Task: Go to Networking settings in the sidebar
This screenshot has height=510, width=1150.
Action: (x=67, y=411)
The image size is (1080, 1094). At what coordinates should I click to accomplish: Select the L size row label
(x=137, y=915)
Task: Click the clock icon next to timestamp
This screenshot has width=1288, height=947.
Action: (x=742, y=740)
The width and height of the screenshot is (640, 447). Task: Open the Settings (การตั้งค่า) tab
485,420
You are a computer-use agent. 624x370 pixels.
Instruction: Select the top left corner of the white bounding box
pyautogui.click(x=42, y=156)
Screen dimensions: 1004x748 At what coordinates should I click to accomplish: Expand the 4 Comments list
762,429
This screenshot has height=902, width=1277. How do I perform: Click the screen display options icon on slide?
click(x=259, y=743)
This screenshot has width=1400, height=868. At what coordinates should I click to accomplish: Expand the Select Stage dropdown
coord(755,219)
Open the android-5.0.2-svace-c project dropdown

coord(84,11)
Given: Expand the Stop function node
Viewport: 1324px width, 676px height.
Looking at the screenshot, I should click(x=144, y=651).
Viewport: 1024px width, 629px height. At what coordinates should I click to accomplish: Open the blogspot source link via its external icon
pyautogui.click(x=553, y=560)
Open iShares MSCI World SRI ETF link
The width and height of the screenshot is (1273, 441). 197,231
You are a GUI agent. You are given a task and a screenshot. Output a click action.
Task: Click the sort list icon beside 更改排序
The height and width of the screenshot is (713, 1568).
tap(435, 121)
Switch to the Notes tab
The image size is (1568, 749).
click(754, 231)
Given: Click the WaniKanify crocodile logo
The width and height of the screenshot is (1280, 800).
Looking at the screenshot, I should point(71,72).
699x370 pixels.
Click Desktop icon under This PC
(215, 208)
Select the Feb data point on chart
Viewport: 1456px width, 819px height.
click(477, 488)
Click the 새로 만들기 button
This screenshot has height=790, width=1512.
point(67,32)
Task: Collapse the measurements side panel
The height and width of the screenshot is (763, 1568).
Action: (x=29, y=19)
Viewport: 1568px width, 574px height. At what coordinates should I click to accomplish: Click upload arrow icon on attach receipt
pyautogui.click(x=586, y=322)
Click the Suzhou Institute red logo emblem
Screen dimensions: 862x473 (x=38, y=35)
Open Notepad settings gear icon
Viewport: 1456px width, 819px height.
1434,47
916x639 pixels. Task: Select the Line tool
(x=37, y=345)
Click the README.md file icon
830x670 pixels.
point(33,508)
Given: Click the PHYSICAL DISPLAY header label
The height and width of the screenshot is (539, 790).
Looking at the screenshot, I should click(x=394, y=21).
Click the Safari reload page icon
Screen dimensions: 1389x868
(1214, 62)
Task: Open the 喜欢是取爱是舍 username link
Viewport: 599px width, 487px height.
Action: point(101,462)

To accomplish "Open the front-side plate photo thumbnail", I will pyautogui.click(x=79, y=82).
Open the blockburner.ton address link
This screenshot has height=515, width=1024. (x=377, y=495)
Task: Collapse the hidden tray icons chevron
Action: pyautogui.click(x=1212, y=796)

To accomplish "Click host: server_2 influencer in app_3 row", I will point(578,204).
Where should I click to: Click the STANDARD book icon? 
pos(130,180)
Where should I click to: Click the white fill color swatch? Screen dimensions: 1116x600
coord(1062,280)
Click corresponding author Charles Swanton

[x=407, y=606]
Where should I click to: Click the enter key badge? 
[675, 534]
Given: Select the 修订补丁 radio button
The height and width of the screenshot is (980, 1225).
■ ■ ■ ■ ■ ■ ■
### SET PROBLEM
How many lines in the records above contain the string "button"? Reply with the number alone.

### COMPLETED EXERCISE
2